An exit through the rear is her usual response during robberies, she says. “They used to take money or things and leave us alone. But of late, they have started this trend where they will definitely hit you.”

Retailers paying the price

Retail NZ’s Public Affairs and Policy Manager Aimie Hines says retailers are paying an undue cost for crime, and it goes beyond just items lost during robberies. There’s staff training to think of, and protections that retailers have put inside or outside their stores. And the cost of insurance, for example, has risen rapidly, she says.

Taher Ketan couldn’t agree more. “$2500 insurance excess for every incident,” he says. “And the premiums - end of the day, there is almost no point in having insurance.”

The retail sector runs on small margins, says Hines, and extra costs means retailers in Aotearoa are downsizing or downgrading their insurance, which increases the risks, especially for small and medium enterprises. “The retail sector employs more than 200,000 people and they deserve to go to work in a safe place,” she says.

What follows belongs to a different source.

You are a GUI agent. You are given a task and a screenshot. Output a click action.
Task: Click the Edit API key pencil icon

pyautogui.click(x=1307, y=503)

But in talking to dairy shop owners who have borne the brunt of retail crime, it is easy to see that “safe” isn’t what they feel in their workplaces, even in the wake of government announcements to take on retail crime.

“Janak (Patel) came from the same town as me,” says Bhavana Patel of Jyotis Dairy. “They killed him- kept hitting him until he died. Nothing happened.” Such incidents lead not only to hopelessness but also fear, she says. “I am a little scared of anyone walking in now. Like they will attack me.”

When asked about how she feels about the government’s announcements, she says “if they said they will do something, they probably will. They should.”